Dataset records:
━━━━

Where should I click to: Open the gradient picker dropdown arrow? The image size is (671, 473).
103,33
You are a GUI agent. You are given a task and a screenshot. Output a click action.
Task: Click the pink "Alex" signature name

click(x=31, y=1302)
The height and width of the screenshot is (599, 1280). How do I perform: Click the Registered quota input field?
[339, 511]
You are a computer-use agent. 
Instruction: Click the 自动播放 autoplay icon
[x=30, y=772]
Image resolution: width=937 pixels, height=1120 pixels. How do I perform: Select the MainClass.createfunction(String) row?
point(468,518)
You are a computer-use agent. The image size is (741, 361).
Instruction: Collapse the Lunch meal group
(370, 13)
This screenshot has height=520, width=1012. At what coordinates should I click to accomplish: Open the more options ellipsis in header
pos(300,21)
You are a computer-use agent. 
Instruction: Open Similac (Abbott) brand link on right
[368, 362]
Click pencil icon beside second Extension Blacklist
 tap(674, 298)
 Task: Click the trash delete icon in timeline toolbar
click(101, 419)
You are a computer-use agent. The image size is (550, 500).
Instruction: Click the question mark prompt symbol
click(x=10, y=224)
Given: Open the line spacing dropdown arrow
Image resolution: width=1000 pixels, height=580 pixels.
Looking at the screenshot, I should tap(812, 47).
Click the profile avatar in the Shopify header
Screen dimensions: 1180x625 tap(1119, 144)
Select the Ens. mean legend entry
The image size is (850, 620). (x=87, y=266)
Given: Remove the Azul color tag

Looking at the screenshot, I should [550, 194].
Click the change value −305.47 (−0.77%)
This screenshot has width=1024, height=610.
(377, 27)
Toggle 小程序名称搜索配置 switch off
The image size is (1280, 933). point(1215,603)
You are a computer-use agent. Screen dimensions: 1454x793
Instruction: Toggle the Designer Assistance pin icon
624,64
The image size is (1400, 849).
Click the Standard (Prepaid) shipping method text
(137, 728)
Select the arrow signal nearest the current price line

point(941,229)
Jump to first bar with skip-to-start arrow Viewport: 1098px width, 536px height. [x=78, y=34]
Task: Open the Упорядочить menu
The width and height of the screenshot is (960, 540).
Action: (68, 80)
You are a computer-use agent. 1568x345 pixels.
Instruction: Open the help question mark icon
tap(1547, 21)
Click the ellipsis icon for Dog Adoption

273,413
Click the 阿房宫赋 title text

━━━━

→ **What the task requires**
In your answer, repeat each of the records exactly.

→ **Result for this exercise**
Where should I click to: Open the gradient picker dropdown arrow? The image size is (671, 473).
103,33
You are a GUI agent. You are given a task and a screenshot. Output a click action.
Task: Click the pink "Alex" signature name

click(x=31, y=1302)
The height and width of the screenshot is (599, 1280). How do I perform: Click the Registered quota input field?
[339, 511]
You are a computer-use agent. 
Instruction: Click the 自动播放 autoplay icon
[x=30, y=772]
Image resolution: width=937 pixels, height=1120 pixels. How do I perform: Select the MainClass.createfunction(String) row?
point(468,518)
You are a computer-use agent. The image size is (741, 361).
Instruction: Collapse the Lunch meal group
(370, 13)
This screenshot has height=520, width=1012. At what coordinates should I click to accomplish: Open the more options ellipsis in header
pos(300,21)
You are a computer-use agent. 
Instruction: Open Similac (Abbott) brand link on right
[368, 362]
Click pencil icon beside second Extension Blacklist
 tap(674, 298)
 Task: Click the trash delete icon in timeline toolbar
click(101, 419)
You are a computer-use agent. The image size is (550, 500).
Instruction: Click the question mark prompt symbol
click(x=10, y=224)
Given: Open the line spacing dropdown arrow
Image resolution: width=1000 pixels, height=580 pixels.
Looking at the screenshot, I should tap(812, 47).
Click the profile avatar in the Shopify header
Screen dimensions: 1180x625 tap(1119, 144)
Select the Ens. mean legend entry
The image size is (850, 620). (x=87, y=266)
Given: Remove the Azul color tag

Looking at the screenshot, I should [550, 194].
Click the change value −305.47 (−0.77%)
This screenshot has width=1024, height=610.
(377, 27)
Toggle 小程序名称搜索配置 switch off
The image size is (1280, 933). point(1215,603)
You are a computer-use agent. Screen dimensions: 1454x793
Instruction: Toggle the Designer Assistance pin icon
624,64
The image size is (1400, 849).
Click the Standard (Prepaid) shipping method text
(137, 728)
Select the arrow signal nearest the current price line

point(941,229)
Jump to first bar with skip-to-start arrow Viewport: 1098px width, 536px height. [x=78, y=34]
Task: Open the Упорядочить menu
The width and height of the screenshot is (960, 540).
Action: (68, 80)
You are a computer-use agent. 1568x345 pixels.
Instruction: Open the help question mark icon
tap(1547, 21)
Click the ellipsis icon for Dog Adoption

273,413
Click the 阿房宫赋 title text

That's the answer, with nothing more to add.